An agent is aligned when it consistently acts according to its fine-tuning's intent within its scope (it's robust to situations in its scope, or to episodes on the situations in its scope). An agent doesn't need to behave correctly outside its scope to be considered aligned, so a fine-tuning doesn't need to generalize too far, but its scope must conservatively estimate how far it does generalize.

So a large space of situations can be covered by overlapping smaller scopes of agents that bind behaviors of episodes on those situations together. Each agent acts as a sort of acausal coordination device across the episodes on its scope, if agents are iteratively retrained on the data of episodes (as a sort of reflection). And each episode binds behaviors of agents participating in it together (in a sort of bargaining).

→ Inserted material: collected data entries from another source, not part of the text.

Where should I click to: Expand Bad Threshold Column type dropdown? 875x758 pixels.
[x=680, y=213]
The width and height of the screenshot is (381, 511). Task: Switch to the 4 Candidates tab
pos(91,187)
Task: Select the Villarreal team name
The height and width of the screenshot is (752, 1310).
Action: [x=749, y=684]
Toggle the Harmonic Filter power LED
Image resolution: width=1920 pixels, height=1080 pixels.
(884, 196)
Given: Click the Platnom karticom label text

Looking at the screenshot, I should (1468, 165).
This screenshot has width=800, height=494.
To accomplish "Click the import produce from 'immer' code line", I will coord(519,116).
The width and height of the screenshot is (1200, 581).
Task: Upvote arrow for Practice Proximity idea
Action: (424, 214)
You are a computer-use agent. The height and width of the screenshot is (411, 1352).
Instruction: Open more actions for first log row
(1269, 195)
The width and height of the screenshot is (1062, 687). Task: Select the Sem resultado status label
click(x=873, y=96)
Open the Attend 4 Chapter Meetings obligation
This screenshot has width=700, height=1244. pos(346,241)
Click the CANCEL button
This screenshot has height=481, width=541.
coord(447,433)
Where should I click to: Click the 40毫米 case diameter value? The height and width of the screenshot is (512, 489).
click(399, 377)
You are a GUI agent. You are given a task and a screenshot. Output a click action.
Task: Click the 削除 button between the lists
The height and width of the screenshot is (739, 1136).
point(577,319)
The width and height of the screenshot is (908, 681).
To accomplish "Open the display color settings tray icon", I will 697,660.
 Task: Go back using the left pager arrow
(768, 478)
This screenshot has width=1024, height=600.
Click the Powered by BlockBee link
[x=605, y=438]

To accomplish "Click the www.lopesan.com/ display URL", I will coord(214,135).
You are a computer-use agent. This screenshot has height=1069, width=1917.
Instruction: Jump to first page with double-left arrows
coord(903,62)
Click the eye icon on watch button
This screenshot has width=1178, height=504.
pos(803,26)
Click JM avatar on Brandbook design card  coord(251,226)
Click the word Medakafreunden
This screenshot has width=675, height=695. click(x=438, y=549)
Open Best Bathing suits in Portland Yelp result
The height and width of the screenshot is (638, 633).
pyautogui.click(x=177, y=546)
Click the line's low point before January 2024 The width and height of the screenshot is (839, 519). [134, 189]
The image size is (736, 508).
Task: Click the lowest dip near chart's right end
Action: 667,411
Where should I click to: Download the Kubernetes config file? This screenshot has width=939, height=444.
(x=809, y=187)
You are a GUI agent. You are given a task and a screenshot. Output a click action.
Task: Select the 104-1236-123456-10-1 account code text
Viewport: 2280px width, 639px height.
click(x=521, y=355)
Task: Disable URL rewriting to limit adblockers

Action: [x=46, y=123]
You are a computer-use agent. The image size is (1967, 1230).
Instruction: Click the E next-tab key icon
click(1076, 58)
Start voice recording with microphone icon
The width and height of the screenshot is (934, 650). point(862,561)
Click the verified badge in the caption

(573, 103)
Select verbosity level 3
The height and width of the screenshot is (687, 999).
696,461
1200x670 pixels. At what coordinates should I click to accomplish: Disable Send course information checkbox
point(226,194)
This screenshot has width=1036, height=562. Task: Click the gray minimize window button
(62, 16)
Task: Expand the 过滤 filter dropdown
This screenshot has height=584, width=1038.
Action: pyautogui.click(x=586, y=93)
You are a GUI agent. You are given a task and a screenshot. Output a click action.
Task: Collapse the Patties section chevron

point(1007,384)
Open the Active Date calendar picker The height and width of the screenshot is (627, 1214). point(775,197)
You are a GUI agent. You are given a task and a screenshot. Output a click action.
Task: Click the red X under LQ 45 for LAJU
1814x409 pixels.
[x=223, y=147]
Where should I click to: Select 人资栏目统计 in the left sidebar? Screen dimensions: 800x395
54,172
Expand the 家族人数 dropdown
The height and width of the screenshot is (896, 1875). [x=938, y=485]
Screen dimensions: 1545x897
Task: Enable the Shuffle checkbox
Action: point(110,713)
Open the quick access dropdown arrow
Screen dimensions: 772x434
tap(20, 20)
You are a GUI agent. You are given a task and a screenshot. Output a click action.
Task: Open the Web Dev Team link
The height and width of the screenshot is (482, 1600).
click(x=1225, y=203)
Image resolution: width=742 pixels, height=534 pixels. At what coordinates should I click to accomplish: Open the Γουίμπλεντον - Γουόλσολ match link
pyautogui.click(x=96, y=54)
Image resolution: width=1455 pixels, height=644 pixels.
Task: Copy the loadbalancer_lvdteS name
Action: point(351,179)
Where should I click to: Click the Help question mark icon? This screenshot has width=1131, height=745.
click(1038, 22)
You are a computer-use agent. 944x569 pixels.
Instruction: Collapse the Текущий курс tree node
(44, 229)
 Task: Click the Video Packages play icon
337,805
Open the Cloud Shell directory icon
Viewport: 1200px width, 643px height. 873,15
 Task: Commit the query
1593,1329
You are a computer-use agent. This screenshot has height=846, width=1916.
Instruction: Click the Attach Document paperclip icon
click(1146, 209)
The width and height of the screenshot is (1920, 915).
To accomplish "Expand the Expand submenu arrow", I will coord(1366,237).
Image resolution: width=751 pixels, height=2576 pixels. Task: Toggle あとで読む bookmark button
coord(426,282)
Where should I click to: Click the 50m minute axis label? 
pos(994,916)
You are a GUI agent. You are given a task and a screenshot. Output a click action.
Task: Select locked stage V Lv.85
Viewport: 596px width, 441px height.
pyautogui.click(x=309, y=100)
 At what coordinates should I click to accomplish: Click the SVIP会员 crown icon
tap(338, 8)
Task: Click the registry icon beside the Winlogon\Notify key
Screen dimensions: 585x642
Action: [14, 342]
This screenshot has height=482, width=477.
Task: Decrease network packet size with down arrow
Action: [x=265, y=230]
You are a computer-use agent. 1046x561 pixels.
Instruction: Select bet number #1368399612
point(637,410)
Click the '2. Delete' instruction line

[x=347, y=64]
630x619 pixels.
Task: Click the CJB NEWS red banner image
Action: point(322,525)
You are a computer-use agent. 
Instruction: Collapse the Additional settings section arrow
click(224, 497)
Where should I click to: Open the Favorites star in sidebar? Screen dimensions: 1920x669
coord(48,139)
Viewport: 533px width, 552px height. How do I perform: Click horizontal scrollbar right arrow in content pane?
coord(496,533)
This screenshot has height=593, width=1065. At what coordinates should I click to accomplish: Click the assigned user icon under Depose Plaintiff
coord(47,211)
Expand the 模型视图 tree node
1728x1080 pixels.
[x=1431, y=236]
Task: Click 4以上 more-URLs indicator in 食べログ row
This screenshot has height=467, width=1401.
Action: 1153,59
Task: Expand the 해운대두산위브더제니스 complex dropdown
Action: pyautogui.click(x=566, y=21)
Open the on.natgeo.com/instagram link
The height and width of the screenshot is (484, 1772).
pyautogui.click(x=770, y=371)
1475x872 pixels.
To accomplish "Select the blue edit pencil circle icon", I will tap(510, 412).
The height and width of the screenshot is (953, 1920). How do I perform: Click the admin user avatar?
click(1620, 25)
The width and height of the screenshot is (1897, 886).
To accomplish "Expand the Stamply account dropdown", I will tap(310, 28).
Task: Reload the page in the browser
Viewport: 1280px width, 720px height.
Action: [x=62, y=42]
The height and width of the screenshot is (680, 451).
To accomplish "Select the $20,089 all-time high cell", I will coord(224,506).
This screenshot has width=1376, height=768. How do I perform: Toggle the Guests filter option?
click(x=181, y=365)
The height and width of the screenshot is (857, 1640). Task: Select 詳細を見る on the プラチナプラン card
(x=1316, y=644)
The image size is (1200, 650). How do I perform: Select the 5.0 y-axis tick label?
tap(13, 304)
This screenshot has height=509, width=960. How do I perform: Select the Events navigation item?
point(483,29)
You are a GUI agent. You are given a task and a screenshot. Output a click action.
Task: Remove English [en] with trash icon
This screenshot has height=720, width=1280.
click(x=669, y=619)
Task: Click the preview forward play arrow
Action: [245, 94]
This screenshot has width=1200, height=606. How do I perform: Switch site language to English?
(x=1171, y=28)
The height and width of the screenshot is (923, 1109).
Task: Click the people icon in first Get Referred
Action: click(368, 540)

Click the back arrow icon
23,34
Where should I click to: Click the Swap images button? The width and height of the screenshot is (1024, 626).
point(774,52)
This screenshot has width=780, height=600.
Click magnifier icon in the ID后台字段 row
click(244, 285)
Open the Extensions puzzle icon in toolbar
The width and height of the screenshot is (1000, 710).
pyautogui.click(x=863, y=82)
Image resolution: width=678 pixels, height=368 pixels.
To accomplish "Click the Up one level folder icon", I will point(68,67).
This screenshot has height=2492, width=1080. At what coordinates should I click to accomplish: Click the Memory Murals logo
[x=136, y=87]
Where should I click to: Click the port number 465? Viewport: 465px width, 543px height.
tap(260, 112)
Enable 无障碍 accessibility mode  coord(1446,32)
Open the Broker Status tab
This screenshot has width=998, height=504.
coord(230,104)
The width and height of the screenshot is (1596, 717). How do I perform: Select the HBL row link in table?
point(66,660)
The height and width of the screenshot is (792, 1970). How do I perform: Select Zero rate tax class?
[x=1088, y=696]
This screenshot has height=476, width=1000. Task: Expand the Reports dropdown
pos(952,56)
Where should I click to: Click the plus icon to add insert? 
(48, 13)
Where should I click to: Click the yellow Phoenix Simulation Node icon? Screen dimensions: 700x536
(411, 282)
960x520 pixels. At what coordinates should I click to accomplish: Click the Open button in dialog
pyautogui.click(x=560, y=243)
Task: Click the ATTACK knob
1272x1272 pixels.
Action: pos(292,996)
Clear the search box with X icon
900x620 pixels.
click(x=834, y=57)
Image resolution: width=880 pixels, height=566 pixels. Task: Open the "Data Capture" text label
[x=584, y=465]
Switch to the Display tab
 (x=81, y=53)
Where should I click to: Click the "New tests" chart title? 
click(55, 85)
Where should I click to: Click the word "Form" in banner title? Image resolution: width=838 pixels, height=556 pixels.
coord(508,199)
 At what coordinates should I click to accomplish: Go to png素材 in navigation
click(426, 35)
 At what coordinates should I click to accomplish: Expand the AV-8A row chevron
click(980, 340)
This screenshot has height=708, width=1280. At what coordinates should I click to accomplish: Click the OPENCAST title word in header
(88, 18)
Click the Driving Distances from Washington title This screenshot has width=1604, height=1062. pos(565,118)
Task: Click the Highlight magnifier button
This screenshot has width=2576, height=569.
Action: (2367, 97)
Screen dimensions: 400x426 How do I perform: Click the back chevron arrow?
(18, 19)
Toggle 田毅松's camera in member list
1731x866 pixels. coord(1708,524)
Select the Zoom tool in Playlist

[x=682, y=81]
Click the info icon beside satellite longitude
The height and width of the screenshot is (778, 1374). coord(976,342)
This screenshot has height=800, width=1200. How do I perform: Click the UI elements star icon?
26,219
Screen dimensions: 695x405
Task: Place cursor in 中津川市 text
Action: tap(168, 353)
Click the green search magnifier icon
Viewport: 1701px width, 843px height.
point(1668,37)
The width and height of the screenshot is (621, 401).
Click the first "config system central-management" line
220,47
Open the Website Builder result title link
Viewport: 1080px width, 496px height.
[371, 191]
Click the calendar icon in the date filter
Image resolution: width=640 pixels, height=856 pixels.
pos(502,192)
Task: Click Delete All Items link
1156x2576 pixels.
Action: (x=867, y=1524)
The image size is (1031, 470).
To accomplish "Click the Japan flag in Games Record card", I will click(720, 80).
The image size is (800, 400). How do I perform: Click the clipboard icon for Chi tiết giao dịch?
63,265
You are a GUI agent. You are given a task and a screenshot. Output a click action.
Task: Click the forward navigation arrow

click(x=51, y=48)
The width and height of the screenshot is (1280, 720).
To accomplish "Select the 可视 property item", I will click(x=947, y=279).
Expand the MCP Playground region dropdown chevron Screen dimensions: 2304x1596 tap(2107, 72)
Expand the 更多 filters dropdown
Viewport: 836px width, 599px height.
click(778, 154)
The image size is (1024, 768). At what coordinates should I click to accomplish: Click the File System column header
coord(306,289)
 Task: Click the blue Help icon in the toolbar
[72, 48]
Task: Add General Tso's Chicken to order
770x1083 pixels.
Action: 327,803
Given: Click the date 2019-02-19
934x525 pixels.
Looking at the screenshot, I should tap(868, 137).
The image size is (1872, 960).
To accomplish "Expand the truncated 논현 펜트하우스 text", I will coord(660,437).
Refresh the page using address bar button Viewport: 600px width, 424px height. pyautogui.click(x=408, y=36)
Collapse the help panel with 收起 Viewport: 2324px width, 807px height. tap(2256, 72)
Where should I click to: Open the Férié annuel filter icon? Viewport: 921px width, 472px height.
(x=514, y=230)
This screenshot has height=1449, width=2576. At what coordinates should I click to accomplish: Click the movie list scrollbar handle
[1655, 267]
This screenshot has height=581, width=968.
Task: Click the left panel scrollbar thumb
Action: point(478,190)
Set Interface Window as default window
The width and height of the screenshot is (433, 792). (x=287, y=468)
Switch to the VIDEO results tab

In this sketch, alignment/extrapolation (across distributional shift) is sought by training new specialized agents that cover novel situations further from the initial training/fine-tuning distribution with their scopes. This is done by adding them to episodes on situations that are in scopes of both old and new agents, where they bargain with old agents and learn to extend their alignment to new situations within their new scopes. A new agent is trained to understand new situations (within its scope) and arguments that take place within the episodes on those situations. These are unfamiliar to old agents, so their adequate descriptions/explanations won't fit into a context window for an old agent (the way prompts can't replace fine-tunings), but the new agent is expecting these situations already, so can discuss them (after iterating reflection, fine-tuning to the episodes on the new agent's scope).